*Task description*
Can you rewrite the rows from the line with "Church cross icon" up to and including the line with "(x=247, y=55)", changing "street label" to "road name label" and keeping everything else the same?

Element and text position data

--- start ---

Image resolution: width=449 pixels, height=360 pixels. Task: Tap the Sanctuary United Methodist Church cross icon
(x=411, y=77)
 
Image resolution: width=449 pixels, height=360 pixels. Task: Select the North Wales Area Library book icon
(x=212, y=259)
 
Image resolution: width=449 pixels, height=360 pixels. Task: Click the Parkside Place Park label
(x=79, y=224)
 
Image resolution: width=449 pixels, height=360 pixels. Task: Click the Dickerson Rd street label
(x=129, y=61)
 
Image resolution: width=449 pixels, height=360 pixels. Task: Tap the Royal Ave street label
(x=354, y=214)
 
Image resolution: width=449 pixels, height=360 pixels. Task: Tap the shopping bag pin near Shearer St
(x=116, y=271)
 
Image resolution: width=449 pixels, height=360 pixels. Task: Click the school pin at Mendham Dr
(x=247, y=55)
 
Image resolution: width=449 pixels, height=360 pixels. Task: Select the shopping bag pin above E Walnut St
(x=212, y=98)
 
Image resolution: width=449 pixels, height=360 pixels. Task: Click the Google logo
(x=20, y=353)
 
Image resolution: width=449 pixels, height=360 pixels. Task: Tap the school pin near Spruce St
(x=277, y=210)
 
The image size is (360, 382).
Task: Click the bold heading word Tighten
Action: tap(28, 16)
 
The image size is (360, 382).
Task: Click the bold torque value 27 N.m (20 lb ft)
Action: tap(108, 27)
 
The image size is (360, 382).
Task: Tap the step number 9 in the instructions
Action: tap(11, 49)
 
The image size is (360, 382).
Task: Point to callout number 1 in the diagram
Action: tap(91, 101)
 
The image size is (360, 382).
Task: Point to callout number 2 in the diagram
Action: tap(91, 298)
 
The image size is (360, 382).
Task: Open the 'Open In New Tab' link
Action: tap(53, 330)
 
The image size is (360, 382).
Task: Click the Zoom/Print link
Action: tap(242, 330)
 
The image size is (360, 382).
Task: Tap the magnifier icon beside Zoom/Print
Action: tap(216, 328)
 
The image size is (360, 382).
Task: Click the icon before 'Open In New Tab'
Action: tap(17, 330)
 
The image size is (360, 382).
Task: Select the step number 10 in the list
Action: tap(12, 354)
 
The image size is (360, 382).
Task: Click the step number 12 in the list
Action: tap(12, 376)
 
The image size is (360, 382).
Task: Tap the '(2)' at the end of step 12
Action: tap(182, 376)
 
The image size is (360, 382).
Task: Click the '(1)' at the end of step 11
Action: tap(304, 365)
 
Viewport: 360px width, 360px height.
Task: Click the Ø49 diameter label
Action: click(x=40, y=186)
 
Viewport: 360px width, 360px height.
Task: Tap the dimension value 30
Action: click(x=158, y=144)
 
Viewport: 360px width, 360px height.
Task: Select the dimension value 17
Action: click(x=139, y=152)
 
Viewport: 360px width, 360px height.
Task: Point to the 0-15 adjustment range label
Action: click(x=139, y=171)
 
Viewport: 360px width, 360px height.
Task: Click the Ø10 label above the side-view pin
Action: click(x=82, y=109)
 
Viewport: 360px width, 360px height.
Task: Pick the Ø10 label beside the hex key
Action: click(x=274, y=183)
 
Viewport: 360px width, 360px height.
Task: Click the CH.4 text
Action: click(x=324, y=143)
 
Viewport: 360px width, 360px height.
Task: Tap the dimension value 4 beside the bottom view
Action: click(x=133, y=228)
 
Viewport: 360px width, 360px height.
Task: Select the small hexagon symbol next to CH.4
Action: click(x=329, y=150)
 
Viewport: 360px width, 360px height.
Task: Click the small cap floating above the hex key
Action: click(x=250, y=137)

--- end ---
--- start ---

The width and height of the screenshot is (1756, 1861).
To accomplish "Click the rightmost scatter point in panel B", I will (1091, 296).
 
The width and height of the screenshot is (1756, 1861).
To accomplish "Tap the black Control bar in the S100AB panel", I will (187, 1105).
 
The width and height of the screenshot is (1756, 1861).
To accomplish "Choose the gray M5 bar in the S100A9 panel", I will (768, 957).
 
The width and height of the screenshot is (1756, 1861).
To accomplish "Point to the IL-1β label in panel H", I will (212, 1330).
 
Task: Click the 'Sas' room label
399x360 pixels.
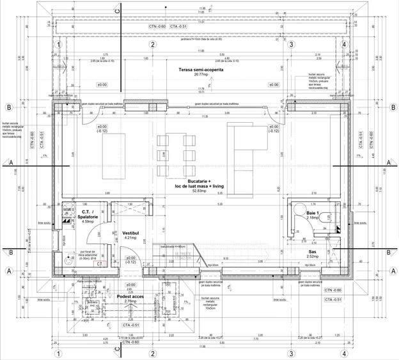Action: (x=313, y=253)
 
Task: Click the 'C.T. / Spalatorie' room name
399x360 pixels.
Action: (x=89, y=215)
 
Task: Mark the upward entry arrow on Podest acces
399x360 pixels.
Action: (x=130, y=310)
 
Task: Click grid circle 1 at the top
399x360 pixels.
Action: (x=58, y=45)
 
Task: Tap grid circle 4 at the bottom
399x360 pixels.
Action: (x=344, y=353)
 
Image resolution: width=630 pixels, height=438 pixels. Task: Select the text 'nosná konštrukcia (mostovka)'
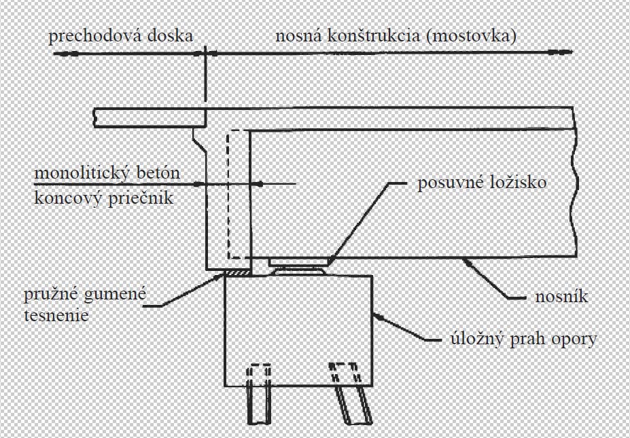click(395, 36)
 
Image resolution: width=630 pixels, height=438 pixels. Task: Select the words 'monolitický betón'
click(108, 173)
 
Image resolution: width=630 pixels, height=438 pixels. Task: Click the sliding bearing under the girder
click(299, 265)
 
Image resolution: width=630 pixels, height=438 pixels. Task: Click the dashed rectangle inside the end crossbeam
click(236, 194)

--- end ---
--- start ---

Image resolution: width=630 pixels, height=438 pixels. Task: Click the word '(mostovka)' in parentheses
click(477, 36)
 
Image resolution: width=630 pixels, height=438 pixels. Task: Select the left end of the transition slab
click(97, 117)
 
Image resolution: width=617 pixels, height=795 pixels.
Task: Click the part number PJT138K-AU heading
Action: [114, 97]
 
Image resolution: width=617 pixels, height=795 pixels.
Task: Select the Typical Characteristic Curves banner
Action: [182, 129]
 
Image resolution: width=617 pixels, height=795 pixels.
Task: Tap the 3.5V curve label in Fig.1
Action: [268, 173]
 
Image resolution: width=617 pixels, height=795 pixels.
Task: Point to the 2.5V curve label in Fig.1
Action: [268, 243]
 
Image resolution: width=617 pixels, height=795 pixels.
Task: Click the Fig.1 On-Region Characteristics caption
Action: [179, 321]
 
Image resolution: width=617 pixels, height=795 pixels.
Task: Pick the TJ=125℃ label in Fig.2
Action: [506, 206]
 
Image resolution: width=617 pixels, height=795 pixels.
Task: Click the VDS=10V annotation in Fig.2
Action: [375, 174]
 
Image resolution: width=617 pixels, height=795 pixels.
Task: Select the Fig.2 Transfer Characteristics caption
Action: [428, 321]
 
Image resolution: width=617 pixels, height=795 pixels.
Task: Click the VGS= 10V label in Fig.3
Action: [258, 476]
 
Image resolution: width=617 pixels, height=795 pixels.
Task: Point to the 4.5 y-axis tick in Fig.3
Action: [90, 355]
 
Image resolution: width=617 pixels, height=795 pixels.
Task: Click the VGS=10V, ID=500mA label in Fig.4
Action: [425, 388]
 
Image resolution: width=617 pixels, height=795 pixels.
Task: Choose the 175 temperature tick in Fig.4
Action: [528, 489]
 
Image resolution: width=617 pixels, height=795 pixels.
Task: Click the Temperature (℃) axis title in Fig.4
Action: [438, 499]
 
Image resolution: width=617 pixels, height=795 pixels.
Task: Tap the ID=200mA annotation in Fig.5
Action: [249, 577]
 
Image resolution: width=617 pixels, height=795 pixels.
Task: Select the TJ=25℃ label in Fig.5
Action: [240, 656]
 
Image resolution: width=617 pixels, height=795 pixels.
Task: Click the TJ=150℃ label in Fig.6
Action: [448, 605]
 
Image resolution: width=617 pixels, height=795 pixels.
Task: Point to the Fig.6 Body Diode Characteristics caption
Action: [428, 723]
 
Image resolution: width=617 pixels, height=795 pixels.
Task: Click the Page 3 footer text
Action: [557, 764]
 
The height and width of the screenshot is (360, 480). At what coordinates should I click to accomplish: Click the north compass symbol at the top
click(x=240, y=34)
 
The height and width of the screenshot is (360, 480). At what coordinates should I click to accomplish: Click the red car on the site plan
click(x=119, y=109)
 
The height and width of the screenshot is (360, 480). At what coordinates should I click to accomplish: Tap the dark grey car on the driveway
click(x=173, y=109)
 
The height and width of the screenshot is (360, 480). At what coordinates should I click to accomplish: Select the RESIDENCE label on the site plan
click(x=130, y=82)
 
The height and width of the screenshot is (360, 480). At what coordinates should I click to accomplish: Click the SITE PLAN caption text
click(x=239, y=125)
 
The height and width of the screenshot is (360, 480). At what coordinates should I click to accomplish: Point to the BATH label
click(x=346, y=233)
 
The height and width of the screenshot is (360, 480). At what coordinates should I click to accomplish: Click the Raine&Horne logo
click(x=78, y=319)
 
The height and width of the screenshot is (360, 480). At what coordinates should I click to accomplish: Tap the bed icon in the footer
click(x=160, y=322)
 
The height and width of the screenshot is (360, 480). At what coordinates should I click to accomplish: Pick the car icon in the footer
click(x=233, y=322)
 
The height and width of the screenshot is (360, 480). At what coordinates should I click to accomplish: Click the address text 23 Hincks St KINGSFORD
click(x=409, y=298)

--- end ---

*Complete answer*
Image resolution: width=449 pixels, height=360 pixels. Task: Tap the Sanctuary United Methodist Church cross icon
(x=411, y=77)
 
Image resolution: width=449 pixels, height=360 pixels. Task: Select the North Wales Area Library book icon
(x=212, y=259)
 
Image resolution: width=449 pixels, height=360 pixels. Task: Click the Parkside Place Park label
(x=79, y=224)
 
Image resolution: width=449 pixels, height=360 pixels. Task: Click the Dickerson Rd road name label
(x=129, y=61)
 
Image resolution: width=449 pixels, height=360 pixels. Task: Tap the Royal Ave road name label
(x=354, y=214)
 
Image resolution: width=449 pixels, height=360 pixels. Task: Tap the shopping bag pin near Shearer St
(x=116, y=271)
 
Image resolution: width=449 pixels, height=360 pixels. Task: Click the school pin at Mendham Dr
(x=247, y=55)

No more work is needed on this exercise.